Anna, if you look at my previous reply, it is simply rothschildianum (the parents are both good, so its genetics are good and although it can never be guaranteed, this plant should be good as well)
Be happy and wait for you rothschildianum to flower. It is rothschildianum 'MM' crossed with rothschildianum 'Chen', so it is simply put, ..... rothschildianum. (we often put too much emphasis on parent x parent, the only real importance other than if it is a hybrid, is that if a particular cross proves to be good, someone may wish to buy a plant from the same cross to stand an equal chance of the plant showing the same characteristic.


----------



## annab (May 15, 2013)

thanks,Bill .
please and Sorry about my lack of knowledge on this subject...,can you tell me who is chen ? 
anna


----------



## Ozpaph (May 15, 2013)

'Chen' is the clonal name of a particular rothschildianum, as it Mont Millias. The breeder crossed these 2 different plants together to produce many seedlings. TWO of these seedling rothschildianums flowered and I assume he liked them both so he crossed them together (brother and sister plants from the same parents MM X Chen).
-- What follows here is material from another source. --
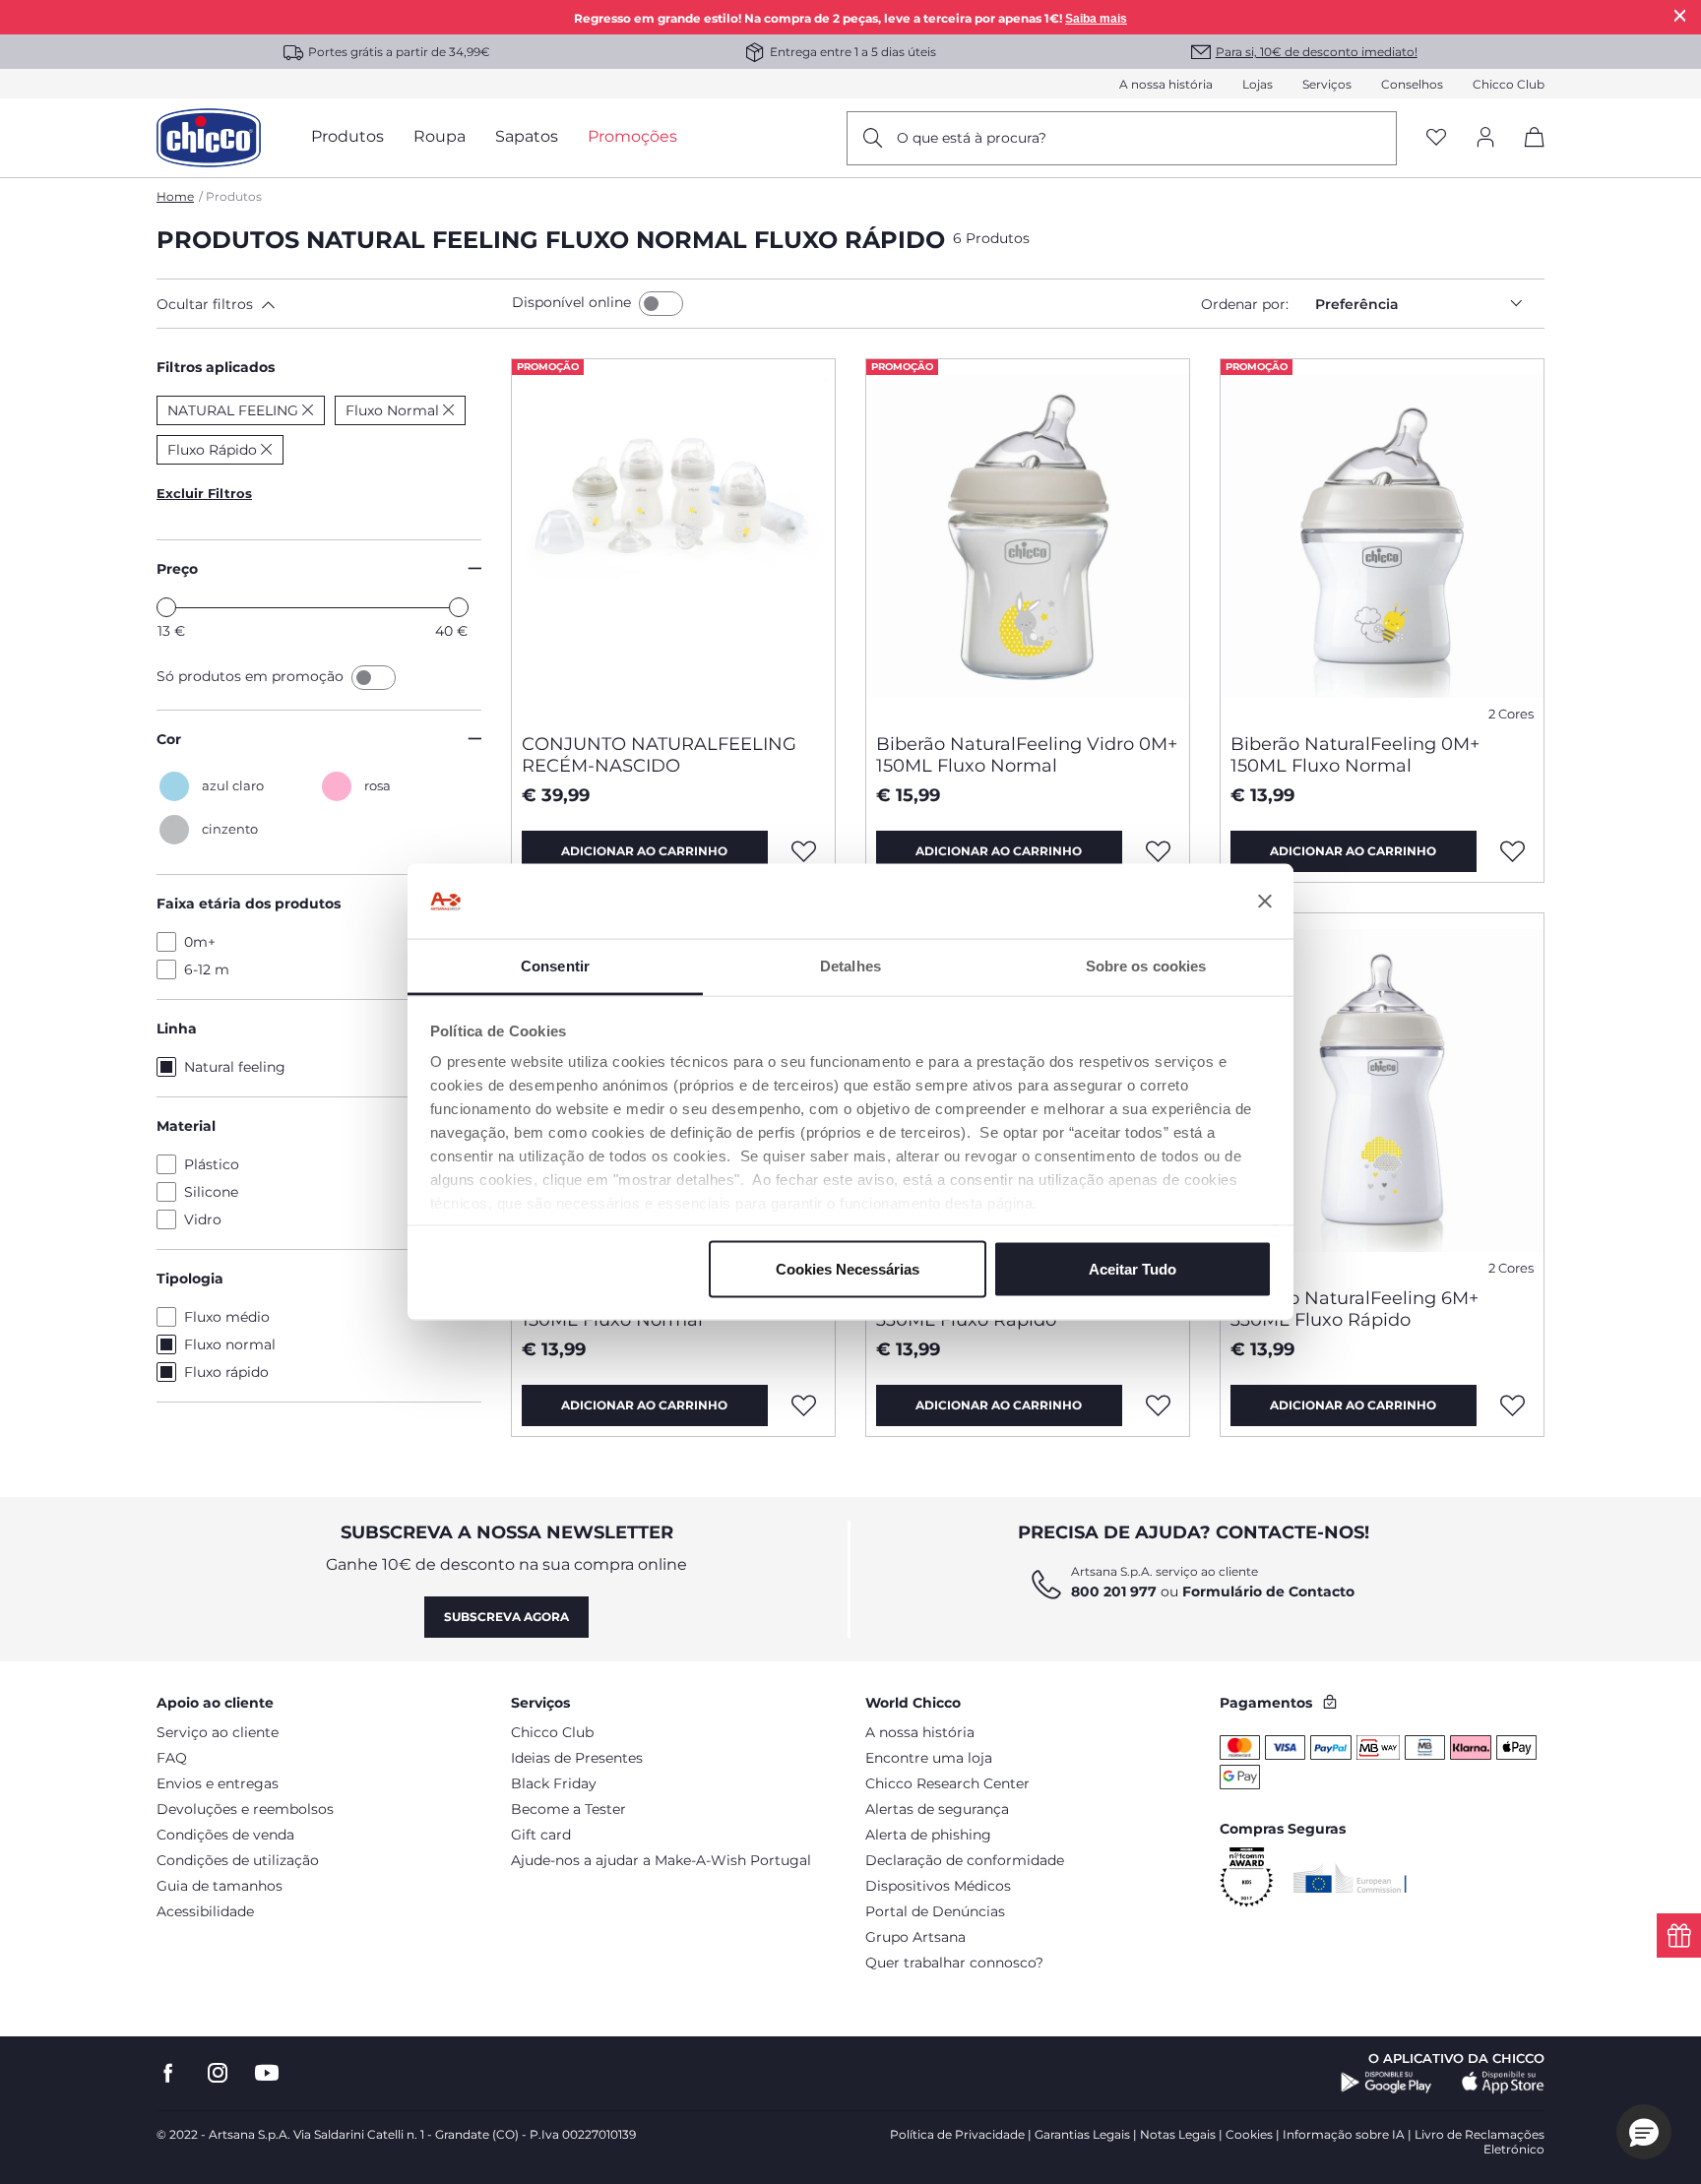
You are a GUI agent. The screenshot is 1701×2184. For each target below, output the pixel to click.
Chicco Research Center (947, 1783)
You have a seedling from that cross.
Trithor is correct, really, its just rothschildianum. Breeders quote the clones used to make the seedlings so they can differentiate their cross from other peoples and sell more plants (if good parents were used.)


----------



## Ozpaph (May 15, 2013)

this google search shows lots of rothschildianums with various clonal names - see how they vary a bit? You might find 'Mont Millias' in there somewhere. I cant find 'Chen' - but will check Orchid Wiz when I get home.
http://www.google.com.au/search?q=p...AfJrID4BA&sqi=2&ved=0CCsQsAQ&biw=1920&bih=955


----------



## annab (May 16, 2013)

thanks to all,now I understood.
I know that is irrelevant for grow up my seedling,and that is the first priority all in all for everyone and I know that is essentially a roth and nothing else but I am a curious person too and I have to satisfy this need.now I know what mean that acronyms on the tag of my roth.
Is very hard to find(for me) info about the story and the origin of these charming plants .for example why and who gave the name mont millais at this roth?is mont millais a UK place? (in internet I found nothing)-google say that mont millais is a hotel in uk.
if someone know some link,where I can find new and more,please tell me.
regards,anna


----------



## NYEric (May 16, 2013)

Mont Millais is a part of the Isle of Jersey, where the Eric Young Orchid Foundation, (EYOF), is. Maybe they had something to do with making this famous clone of rothschildianum. If you search STF for either EYOF or Mont Millais you will find plenty of info.


----------



## annab (May 16, 2013)

thanks Eric ,now I have one more reason to go in Uk.
so I can visit The display house of Eric young orchid foundation.
of course if my husband is agreed ,for him is very important that when him arrive in england can find -aglianico or barbera wine ,pasta better if gragnano pasta and pecorino romano or parmigiano reggiano di modena.
I think that surely is better if I go lonely too so I can focus on orchid and nothing else:rollhappy::rollhappy::rollhappy:.


----------



## emydura (May 16, 2013)

annab said:


> I know that is irrelevant for grow up my seedling,and that is the first priority all in all for everyone and I know that is essentially a roth and nothing else



I don’t agree with that. I’m not sure why people are saying the name on the tag is unimportant and all you need to know is that it is a roth. You are right to want to know what the parents names are and it is in fact important to know so. The clonal parents will give you a good indication of what your seedling will look like. The colour, size, shape, spike length, flower arrangement will all be influenced by the parents of your seedling. I recently bought some roth seedlings and I was doing a lot of research into what the parents look like so that I had a better chance of getting a roth I liked. They are not all fantastic.

If the parents are highly awarded (eg. FCC award) you stand a better chance of getting a higher quality plant. Mont Millais (MM) is an FCC awarded clone so that is in your favour. Try to choose seedlings from highly awarded clones. The more recent the award the better. An FCC awarded plant from 1980 would be not as good as one awarded more recently.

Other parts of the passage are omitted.